[BEGIN]
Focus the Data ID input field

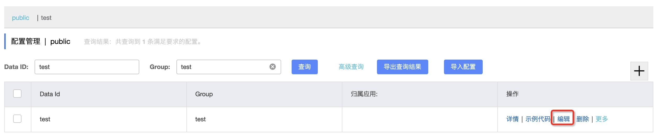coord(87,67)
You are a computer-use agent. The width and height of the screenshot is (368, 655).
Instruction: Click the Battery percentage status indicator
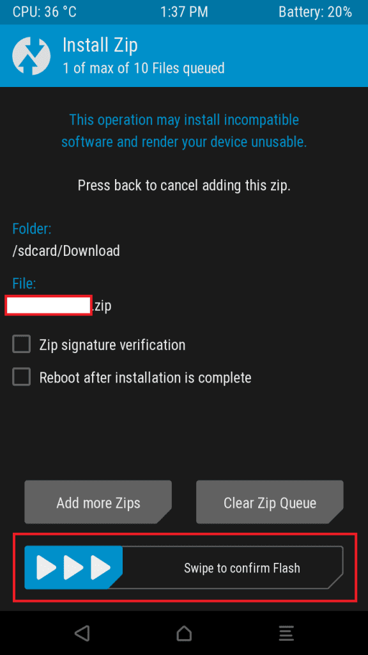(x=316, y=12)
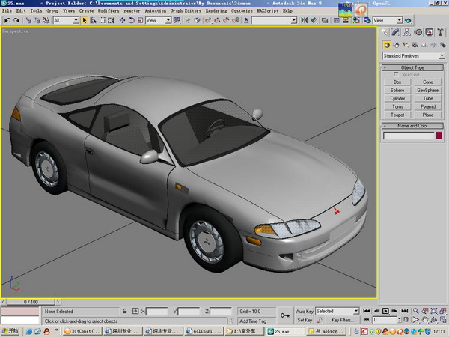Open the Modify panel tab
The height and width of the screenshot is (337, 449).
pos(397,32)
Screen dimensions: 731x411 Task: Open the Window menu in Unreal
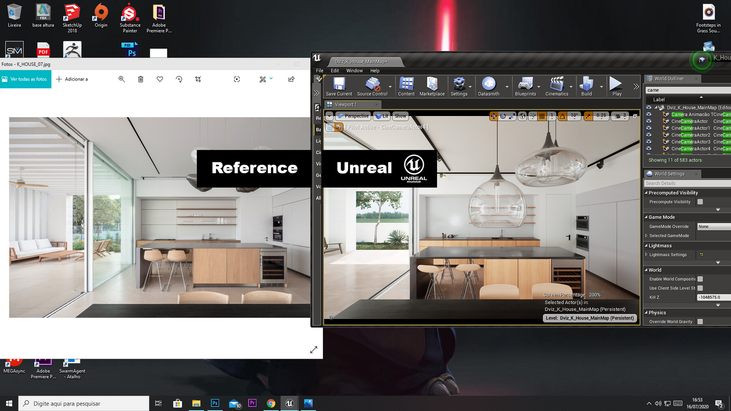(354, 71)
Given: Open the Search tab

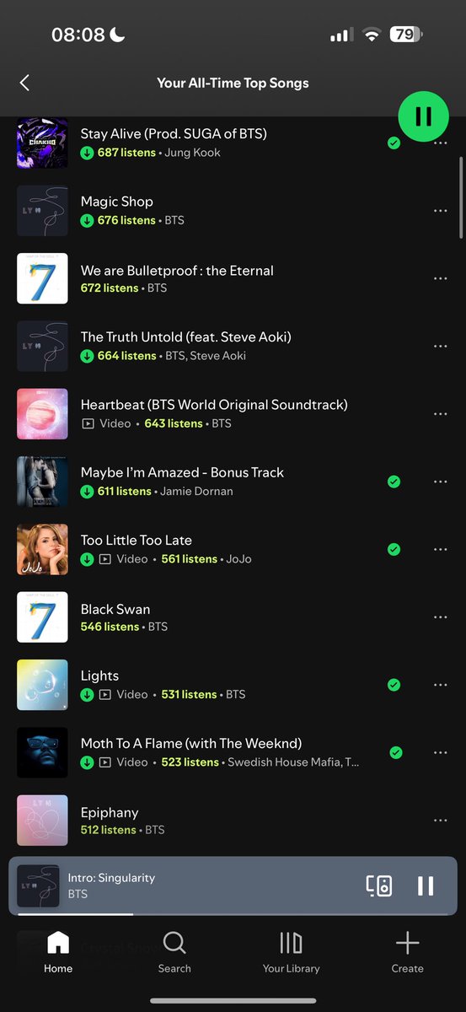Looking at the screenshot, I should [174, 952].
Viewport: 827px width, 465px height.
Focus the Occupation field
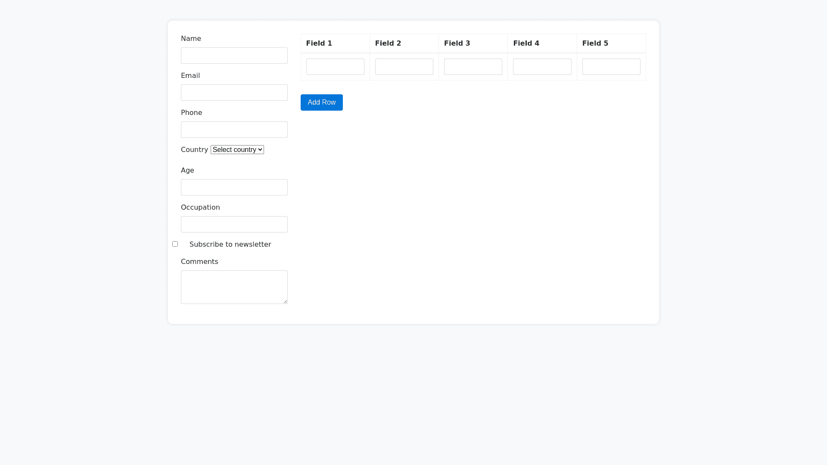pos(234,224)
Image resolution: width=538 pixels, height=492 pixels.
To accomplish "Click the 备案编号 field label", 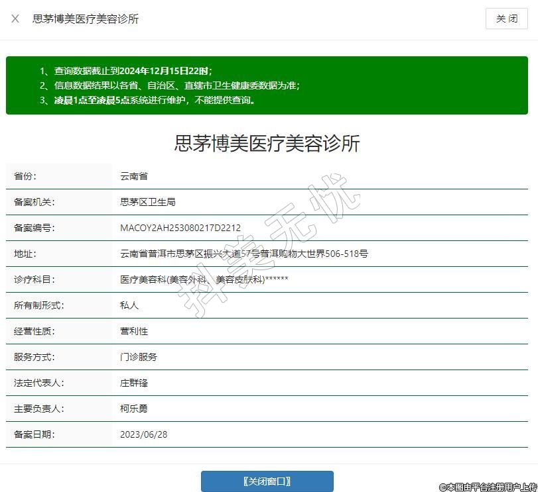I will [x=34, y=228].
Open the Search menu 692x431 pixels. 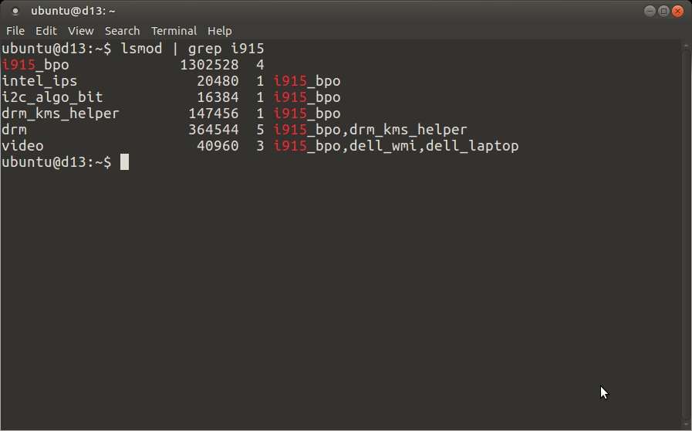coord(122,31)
[END]
[BEGIN]
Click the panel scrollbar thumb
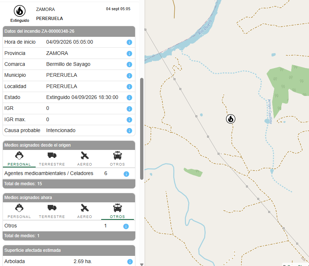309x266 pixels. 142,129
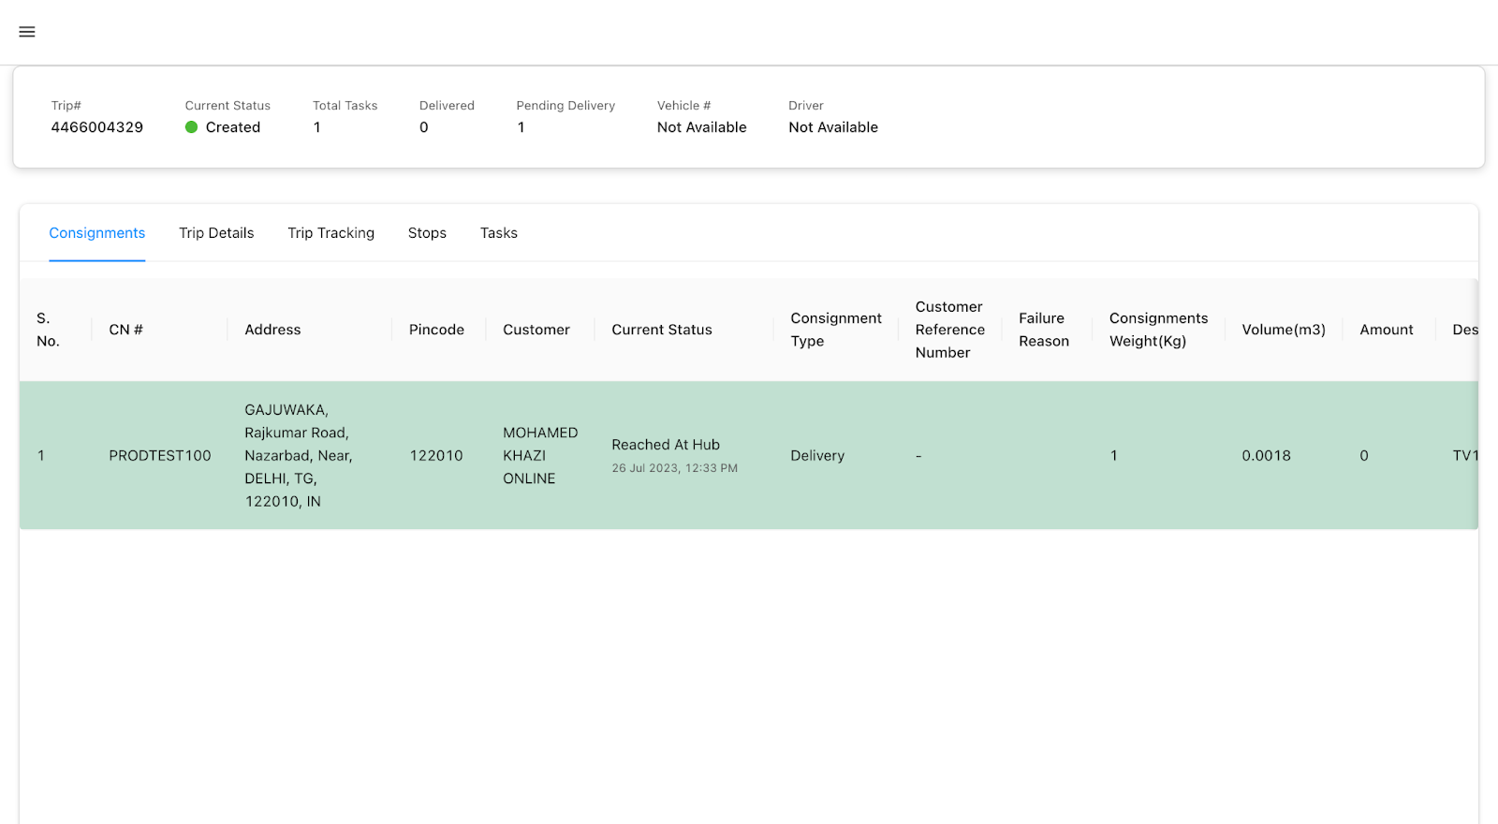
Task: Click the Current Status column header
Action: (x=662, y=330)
[END]
» Task goal:
How many lines in the data above contain the string "width"? Count case-sensitively and reply with only the number.

» Result below:
4